Their research goes on to suggest that by 2020, 85% of customer interactions will take place without requiring any human contact.
There is no doubt that the rise of digital aids across the business world has, and will continue to see, huge benefits both in cost and customer experience but what about security and reliability?
In the same year that Gartner unveiled its forecast for the digital growth of AI, the commercial world suffered, perhaps, its worst twelve months of security breaches. From eBay to Sony, Experian to the US Government last year was costly in both a financial sense but also in terms of consumer trust. The bottom line is, cybercrime is also growing at a unprecedented rate so how, with so much more of our business practices becoming automated across digital platforms, can we be confident in security measures?
The answer may lie in the development of the existing benefits of artificial intelligence in business.
Cybersecurity experts, Darktrace, has suggested that the war against cybercrime could be more effective by automated defense systems that are closely designed on the human immune system. They draw some interesting parallels, likening the skin as the first line of defense like the firewall employed to protect a network; adaptive, robust and flexible to change, the firewall can prevent simple external probing but, alone, is not enough to protect us from harm.

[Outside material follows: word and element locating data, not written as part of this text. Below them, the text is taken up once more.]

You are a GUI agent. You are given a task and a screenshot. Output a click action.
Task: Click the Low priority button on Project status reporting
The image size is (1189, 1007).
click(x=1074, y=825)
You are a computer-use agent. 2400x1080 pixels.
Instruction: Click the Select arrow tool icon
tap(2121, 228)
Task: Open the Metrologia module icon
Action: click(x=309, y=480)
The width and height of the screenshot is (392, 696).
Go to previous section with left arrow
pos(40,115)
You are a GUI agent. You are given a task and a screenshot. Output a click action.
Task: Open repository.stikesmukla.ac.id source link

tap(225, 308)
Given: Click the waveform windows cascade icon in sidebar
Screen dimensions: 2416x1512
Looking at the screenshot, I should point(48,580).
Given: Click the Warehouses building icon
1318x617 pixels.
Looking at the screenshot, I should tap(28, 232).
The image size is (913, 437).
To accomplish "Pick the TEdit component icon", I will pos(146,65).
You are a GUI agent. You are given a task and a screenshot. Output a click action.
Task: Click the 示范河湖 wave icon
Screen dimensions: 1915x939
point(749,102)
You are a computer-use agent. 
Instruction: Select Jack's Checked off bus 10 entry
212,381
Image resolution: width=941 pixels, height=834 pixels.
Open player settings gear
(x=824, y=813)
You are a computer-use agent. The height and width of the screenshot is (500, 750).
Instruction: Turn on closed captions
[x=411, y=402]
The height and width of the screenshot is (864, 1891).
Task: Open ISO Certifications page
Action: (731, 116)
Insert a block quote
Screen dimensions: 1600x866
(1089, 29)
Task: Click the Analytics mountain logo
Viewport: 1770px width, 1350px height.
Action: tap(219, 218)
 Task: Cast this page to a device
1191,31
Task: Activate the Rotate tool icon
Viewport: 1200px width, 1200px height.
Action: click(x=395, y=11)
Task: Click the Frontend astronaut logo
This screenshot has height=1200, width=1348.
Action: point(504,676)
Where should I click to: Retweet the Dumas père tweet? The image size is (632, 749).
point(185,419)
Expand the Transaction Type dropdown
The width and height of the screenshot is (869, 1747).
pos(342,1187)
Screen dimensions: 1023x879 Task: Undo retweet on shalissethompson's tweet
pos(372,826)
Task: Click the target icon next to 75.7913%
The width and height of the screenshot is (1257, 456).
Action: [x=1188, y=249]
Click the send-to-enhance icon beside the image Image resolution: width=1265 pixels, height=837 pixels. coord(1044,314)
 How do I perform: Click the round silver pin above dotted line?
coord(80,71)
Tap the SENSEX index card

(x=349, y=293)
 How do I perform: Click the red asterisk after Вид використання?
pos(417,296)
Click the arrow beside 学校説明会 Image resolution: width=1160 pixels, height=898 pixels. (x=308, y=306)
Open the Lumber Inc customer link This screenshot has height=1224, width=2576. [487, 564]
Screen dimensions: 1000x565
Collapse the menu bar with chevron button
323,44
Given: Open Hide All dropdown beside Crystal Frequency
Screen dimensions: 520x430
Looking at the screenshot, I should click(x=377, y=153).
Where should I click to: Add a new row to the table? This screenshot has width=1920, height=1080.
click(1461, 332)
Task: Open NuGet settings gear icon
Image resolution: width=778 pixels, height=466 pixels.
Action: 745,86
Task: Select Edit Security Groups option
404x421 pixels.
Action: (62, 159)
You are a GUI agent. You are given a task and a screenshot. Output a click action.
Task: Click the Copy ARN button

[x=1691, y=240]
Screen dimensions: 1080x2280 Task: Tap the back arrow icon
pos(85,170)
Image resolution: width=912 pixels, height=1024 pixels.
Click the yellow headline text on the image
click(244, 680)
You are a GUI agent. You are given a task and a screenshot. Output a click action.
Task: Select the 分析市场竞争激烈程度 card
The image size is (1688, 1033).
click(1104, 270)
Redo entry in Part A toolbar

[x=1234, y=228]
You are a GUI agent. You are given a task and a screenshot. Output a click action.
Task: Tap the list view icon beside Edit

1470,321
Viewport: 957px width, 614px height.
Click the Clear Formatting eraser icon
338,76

If a firewall is penetrated then the network becomes vulnerable, relying on early detection to mitigate damage and isolate the infiltration; however, if a biological virus infects the human body then the immune system goes into hyperdrive to protect the body. Deploying antibodies, enzymes and a whole host of other weaponry, the immune system can deal with simple viruses to complex pathogens, often with little or no help and without our knowledge. In order to do so effectively the whole process requires knowledge of our body’s normal state and the immune system monitors billions of molecules; when even a single one is not functioning within ‘normal’ parameters then biological warfare is initiated.
Darkspace believes that the future of cybersecurity rests on the ability to mimic a digital environment in which the immune system is replicated by artificial intelligence to ‘police’ networks, users and, ultimately, clamp down on ‘infections’.
The benefit of artificial intelligence to business security is clear, technology has advanced to incorporate the deep learning required to replicate the immune system. Running silently in the background a cyber-immune system can monitor system processes, user activity and network interfaces for several weeks before it is can build-up a knowledge bank of what is ‘normal’. Once it has done so, it is able to raise alarms on any activity is deems suspicious using algorithms which take the probability and level of risk into account to reduce the amount of false positives.
The system can also detect any intruders and lead them into a ‘honeytrap’ to divert the attacker from sensitive data but also to observe their behavior in this artificially created ‘protected’ area. In doing so the cyber-immune system is capable of threat reduction, breach prevention and learning how to improve its defenses.
Whilst the design of current systems have their flaws, including autoimmune responses such as incorrectly identifying core code as a malicious threat the benefits of artificial intelligence in business practices becoming more secure is clear.